The biotech company, Moderna along with International AIDS Vaccine Initiative (IAVI), a non-profit scientific research organization has been in partnership with each other to develop mRNA-1644 and mRNA-1644v2-Core and conduct clinical trials for the HIV mRNA vaccine phase 1 trial. The vaccine was developed by IAVI and Scripps Research with the same technology that was used to create the Moderna Covid-19 vaccine which was supported by Bill & Melinda Gates Foundation, the Center for HIV/AIDS Vaccine Immunology and Immunogen Discovery (CHAVI-ID), National Institute of Allergy and Infectious Diseases (NIAID) and Moderna.

 

“We are tremendously excited to be advancing this new direction in HIV vaccine design with Moderna’s mRNA platform. The search for an HIV vaccine has been long and challenging, and having new tools in terms of immunogens and platforms could be the key to making rapid progress toward an urgently needed, effective HIV vaccine,

says Mark Feinberg, M.D., Ph.D., president and CEO of IAVI in a news press release.

 

On January 27, 2022, Moderna announced that the first participants of this research had been given doses in George Washington University (GWU). The result of this vaccine is to boost immunogens that would trigger immune cells to respond and recognize HIV cells. The vaccine was initially developed by William Chief, Ph.D., professor and immunologist at Scripps Research and colleagues.

 

GWU School of Medicine and Health Sciences at Washington, DC, Hope Clinic of Emory Vaccine Center in Atlanta, Fred Hutchinson Cancer Research Center and the University of Texas-Health Science Center will be the four sites in which the clinical trials will be conducted. There will be 56 adult volunteers who are HIV-negative which will then be monitored for 6 months. 46 of them will be administered with mRNA-1644 and 32 of them will be given a booster shot of mRNA-1644v2-Core and an additional 8 volunteers will receive the boost immunogen.

 

“We at GWU School of Medicine and Health Sciences are pleased to be part of this endeavor that aims to induce the next step of B-cell maturation toward the goal of generating antibodies that can neutralize a broad range of HIV variants. Further immunogens will be needed to guide the immune system on this path, but this prime-boost combination could be the first key element of an eventual HIV immunization regimen,” says the lead investigator at GWU, David Diemert, M.D.

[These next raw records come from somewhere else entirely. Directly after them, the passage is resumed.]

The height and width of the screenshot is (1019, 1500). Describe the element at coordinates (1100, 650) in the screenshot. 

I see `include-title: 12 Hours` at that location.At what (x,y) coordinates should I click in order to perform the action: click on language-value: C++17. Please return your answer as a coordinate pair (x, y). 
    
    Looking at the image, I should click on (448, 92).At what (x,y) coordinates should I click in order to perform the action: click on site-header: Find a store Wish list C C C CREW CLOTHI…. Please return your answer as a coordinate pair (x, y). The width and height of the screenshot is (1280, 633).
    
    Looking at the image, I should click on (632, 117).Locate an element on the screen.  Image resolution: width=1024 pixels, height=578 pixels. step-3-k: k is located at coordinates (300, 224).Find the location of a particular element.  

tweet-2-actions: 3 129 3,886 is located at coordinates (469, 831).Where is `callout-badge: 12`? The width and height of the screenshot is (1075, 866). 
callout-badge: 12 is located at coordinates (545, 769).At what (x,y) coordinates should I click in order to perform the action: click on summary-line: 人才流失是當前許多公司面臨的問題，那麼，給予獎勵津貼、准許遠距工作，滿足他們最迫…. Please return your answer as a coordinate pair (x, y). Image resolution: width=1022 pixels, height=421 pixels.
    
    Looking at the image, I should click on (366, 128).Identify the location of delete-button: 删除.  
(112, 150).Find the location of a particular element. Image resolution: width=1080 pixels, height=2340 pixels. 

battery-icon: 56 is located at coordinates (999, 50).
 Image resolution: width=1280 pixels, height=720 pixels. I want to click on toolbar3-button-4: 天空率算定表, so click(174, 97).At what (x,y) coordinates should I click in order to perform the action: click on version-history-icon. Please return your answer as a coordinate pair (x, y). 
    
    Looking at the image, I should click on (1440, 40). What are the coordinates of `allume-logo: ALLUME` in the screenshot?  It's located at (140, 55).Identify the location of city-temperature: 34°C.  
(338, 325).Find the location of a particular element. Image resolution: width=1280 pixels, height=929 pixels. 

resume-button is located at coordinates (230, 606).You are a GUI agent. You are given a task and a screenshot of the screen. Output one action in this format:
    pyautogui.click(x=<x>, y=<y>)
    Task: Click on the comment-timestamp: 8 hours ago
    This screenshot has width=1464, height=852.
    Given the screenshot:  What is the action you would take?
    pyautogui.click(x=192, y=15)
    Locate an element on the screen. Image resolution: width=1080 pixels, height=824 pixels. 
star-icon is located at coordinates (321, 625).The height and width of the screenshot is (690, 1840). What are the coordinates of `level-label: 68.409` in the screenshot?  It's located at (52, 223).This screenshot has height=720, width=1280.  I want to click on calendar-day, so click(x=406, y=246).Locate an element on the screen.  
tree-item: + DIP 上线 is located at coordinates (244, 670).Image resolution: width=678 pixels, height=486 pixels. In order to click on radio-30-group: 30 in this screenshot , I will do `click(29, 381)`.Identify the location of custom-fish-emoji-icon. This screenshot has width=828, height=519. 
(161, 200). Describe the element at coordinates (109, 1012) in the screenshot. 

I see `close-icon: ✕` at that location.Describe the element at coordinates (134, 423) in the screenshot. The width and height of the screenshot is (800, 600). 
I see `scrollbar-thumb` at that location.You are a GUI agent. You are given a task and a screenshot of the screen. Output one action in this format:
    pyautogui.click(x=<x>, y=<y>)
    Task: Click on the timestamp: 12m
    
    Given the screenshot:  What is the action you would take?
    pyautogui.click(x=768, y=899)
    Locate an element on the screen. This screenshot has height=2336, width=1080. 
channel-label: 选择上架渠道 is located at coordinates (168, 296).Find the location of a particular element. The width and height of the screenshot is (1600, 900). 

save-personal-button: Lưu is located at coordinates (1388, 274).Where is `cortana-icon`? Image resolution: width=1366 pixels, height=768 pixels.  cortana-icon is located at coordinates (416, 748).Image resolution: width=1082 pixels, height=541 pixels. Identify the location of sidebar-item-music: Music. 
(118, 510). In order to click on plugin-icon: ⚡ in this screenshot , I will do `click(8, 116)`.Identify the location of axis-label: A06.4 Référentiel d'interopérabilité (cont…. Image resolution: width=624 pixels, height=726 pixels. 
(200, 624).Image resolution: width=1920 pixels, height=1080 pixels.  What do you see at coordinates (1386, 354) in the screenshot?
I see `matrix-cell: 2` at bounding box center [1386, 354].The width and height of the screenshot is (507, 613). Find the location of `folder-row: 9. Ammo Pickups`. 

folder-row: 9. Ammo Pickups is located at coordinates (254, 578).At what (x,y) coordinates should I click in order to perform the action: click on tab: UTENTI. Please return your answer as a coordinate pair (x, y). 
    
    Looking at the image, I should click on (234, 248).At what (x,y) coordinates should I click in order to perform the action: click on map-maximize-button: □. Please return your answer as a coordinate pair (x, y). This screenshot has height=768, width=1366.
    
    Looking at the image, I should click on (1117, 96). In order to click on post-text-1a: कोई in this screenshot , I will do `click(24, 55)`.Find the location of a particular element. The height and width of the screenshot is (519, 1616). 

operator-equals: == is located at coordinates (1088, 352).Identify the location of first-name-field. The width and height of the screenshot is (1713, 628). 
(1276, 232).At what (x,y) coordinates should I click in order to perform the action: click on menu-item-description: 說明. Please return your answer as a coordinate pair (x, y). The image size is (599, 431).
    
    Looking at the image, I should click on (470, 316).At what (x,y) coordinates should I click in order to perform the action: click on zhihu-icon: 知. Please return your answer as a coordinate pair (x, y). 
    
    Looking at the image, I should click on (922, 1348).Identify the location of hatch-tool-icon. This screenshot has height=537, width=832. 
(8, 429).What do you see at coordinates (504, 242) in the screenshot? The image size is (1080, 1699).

In 2020, approximately 37.7 million people have HIV across the world and 84% of people know their status. 1.5 million individuals have been infected with HIV and  680 thousand have died in AIDS related illness in 2020. It can be transmitted through sexual intercourse, sharing of needles, from mother and child during pregnancy, birth or breastfeeding. Today, HIV can be managed with treatments and pills. The treatment for people with HIV is called antiretroviral therapy (ART). It lowers the viral load of HIV until it is non-transmissible to an HIV-negative person. Despite the amount of research and technology that was being poured into studying HIV/AIDS, there is still no known cure.